Throughout Bourbon Street and The French Quarter are small restaurants that solely serve alcoholic slushies, jello shots and pizza; aka the only things you will ever need. Michael got us two hurricanes (add an extra shot for $1, why not??) and we continued our jaunt. The streets of The French Quarter are lined with beautifully colored houses and buildings that made for a beautiful back drop to our boozy walk. We soon found ourselves in Louis Armstrong Park, named, of course, for Mr. Jazz himself. The park was gorgeous, with a stream running through it and statues of great musicians scattered throughout. We played “Only You” on my phone as we took in the loveliness of the park.
On the way back to our hotel (we decided we needed a nap before we went out for the night), we stopped at a corner store/mecca of delicious drunk food called Verti Marte. I had heard about this place from a local, which almost guarantees its five star status. We had the Jazz Sandwich, which was topped with shrimp, ham, turkey and veggies and it was heavenly. We ate it as we walked back to the hotel to nap, rally and head back out into the madness.
Four hours later, we woke up. It was 11:00 PM and I was determined to go back out. Michael needed some convincing, but soon enough we were out the door and headed to Bourbon Street. Southern Decadence was in full swing, and it was not a sight for the faint of heart.
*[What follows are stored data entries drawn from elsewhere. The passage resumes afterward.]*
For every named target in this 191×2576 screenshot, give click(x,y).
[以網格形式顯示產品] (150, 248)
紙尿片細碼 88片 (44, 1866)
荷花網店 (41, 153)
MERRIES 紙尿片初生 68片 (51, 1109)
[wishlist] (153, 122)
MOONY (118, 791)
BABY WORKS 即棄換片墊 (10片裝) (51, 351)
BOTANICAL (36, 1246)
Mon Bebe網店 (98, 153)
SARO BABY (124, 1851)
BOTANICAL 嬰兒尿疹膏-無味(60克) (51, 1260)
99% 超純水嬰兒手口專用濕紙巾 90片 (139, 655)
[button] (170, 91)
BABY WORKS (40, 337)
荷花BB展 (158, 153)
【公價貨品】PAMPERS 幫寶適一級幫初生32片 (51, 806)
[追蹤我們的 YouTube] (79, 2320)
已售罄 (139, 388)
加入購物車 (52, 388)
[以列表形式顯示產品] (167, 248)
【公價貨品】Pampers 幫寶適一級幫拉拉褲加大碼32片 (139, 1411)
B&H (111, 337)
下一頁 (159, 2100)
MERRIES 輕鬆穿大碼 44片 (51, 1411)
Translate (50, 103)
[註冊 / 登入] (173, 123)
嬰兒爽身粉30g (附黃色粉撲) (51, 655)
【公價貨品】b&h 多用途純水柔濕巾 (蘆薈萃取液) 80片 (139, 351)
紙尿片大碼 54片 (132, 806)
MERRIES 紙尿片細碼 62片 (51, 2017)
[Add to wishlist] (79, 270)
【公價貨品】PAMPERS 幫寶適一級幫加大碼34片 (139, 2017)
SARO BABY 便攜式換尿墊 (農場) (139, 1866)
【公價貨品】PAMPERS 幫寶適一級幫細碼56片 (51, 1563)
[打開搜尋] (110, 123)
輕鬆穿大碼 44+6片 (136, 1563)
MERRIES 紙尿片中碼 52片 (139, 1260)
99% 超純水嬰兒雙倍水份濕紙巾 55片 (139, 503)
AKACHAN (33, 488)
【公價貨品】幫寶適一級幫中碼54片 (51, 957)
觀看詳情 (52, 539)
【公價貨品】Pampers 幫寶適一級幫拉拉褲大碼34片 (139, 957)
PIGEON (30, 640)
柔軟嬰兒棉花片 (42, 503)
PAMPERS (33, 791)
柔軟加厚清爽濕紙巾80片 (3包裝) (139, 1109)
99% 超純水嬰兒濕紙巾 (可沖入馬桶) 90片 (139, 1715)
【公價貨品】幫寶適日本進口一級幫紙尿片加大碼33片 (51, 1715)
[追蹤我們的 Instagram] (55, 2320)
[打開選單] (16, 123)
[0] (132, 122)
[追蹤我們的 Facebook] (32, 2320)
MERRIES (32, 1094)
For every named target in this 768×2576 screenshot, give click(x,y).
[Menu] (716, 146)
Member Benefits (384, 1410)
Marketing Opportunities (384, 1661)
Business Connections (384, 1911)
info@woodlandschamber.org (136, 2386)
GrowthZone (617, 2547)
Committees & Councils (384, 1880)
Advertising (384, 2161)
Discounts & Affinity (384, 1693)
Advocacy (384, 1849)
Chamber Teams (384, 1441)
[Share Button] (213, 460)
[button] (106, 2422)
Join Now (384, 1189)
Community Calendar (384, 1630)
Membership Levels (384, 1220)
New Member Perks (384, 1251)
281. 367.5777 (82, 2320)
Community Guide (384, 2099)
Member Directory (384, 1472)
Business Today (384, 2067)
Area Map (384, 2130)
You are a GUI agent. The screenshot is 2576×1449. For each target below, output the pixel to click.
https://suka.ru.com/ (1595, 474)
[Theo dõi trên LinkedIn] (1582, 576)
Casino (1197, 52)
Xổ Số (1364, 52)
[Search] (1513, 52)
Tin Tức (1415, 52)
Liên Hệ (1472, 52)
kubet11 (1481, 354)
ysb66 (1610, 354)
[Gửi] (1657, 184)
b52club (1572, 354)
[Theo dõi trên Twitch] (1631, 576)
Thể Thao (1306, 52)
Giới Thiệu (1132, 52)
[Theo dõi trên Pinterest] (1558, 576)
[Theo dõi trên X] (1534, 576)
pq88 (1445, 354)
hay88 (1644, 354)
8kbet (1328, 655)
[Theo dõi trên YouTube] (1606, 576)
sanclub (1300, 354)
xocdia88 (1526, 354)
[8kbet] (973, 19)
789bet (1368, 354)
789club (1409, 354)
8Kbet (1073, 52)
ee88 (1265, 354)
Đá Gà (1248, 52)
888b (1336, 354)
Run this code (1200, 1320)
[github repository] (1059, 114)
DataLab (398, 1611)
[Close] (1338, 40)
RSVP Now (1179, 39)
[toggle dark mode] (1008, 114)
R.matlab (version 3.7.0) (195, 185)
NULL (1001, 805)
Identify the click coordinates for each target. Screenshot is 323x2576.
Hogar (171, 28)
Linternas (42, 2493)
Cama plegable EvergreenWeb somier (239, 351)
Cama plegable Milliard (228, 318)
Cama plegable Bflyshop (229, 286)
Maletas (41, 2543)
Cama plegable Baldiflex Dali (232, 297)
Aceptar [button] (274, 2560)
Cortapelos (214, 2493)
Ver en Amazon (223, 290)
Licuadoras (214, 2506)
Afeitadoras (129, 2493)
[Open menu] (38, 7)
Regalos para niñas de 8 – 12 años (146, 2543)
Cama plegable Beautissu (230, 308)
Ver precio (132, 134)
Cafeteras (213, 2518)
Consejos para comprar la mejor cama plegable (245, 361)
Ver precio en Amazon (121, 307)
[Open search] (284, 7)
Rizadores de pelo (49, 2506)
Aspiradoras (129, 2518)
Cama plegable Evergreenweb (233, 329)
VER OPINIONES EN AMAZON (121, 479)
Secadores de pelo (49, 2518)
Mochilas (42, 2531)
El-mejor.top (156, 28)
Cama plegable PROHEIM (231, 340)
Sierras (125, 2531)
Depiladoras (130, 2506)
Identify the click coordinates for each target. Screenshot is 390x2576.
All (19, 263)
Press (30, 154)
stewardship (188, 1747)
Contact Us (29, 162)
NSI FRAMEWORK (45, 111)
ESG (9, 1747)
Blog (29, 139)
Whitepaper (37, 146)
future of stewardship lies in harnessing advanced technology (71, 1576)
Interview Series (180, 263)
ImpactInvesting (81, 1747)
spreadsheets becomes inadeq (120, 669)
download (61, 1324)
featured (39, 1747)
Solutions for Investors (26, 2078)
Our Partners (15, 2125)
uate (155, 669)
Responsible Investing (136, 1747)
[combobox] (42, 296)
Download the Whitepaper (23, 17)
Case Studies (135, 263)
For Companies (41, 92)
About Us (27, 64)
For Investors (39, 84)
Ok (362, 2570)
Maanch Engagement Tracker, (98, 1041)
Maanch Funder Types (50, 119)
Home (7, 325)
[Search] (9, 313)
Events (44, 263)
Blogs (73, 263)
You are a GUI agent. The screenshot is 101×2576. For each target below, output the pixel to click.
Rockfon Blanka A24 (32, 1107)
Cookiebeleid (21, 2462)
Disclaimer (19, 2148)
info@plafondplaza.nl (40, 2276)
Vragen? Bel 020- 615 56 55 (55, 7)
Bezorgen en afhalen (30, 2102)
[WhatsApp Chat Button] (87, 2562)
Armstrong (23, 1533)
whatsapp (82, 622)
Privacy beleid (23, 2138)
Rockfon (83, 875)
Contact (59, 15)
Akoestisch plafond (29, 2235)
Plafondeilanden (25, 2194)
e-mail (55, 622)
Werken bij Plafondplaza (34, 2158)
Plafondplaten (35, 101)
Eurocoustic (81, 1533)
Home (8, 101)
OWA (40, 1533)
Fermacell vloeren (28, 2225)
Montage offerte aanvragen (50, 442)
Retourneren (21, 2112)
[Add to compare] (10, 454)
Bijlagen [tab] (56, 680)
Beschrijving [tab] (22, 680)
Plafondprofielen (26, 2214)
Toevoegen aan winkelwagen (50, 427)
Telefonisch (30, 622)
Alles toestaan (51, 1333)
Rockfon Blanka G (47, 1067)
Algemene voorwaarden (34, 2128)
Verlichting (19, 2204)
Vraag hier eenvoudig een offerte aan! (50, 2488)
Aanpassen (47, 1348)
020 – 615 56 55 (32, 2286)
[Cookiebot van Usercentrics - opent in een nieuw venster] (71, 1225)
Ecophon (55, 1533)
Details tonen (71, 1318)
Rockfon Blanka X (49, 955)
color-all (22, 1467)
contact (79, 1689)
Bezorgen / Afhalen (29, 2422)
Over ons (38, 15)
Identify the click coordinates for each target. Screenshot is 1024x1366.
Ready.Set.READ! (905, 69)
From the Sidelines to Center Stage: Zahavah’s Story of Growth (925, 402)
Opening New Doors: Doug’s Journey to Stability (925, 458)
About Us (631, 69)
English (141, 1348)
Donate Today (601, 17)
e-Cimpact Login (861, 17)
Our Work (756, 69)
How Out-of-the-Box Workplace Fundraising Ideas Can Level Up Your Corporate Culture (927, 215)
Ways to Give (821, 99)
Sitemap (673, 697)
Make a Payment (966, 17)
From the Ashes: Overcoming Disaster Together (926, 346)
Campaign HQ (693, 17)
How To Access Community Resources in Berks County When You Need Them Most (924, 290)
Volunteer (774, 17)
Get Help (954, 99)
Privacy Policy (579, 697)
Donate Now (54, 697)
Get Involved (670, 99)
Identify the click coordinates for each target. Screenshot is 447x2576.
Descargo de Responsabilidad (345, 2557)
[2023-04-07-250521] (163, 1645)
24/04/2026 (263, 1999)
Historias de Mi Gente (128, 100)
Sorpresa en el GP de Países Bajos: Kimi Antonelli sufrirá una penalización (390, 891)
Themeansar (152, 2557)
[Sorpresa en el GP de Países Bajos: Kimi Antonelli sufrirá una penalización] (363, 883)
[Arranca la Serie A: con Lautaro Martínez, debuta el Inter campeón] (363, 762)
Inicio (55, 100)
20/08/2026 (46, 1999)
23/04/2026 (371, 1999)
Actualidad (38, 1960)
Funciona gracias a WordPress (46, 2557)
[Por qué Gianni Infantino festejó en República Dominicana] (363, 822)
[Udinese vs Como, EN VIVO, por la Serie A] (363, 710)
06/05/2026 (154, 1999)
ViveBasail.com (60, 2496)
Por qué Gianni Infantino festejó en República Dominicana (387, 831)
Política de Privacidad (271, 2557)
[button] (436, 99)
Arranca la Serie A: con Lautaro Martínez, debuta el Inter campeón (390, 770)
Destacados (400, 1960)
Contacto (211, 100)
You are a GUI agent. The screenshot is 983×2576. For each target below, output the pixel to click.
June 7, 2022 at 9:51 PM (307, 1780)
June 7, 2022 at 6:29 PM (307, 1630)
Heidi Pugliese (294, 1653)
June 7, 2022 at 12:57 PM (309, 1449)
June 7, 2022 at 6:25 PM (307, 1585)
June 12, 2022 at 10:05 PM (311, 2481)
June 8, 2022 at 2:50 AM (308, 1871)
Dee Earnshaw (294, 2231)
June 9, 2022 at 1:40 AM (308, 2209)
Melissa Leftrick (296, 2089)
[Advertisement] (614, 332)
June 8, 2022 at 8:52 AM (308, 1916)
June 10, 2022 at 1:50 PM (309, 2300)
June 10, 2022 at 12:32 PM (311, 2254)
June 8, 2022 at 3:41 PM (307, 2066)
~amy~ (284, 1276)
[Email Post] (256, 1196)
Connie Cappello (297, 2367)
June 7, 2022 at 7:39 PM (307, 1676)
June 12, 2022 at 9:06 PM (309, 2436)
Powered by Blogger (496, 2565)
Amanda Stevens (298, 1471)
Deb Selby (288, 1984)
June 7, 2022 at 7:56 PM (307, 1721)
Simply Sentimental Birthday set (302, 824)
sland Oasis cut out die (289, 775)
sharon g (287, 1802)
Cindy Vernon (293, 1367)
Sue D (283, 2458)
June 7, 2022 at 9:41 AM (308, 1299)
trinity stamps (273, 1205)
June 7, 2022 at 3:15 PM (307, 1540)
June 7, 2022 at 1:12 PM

Beads were flying everywhere, along with dollar bills and small samples of personal lubricant and the costumes ranged from creative and cute to one lone leather strap. We went to Maison Bourbon first, to hear some live jazz. The music was excellent and 100% worth the pricey and boring drinks. After a while, we moved on to the next bar, which featured “Huge Ass Beers”, a 32oz domestic beer of your choosing. We took to the streets, huge beers in hand, and wordlessly people watched. It was quite the spectacle. We ended the night at Mango Mango, the slushy/pizza joint, and I have never had a better tasting slice of pizza at 3:00 AM.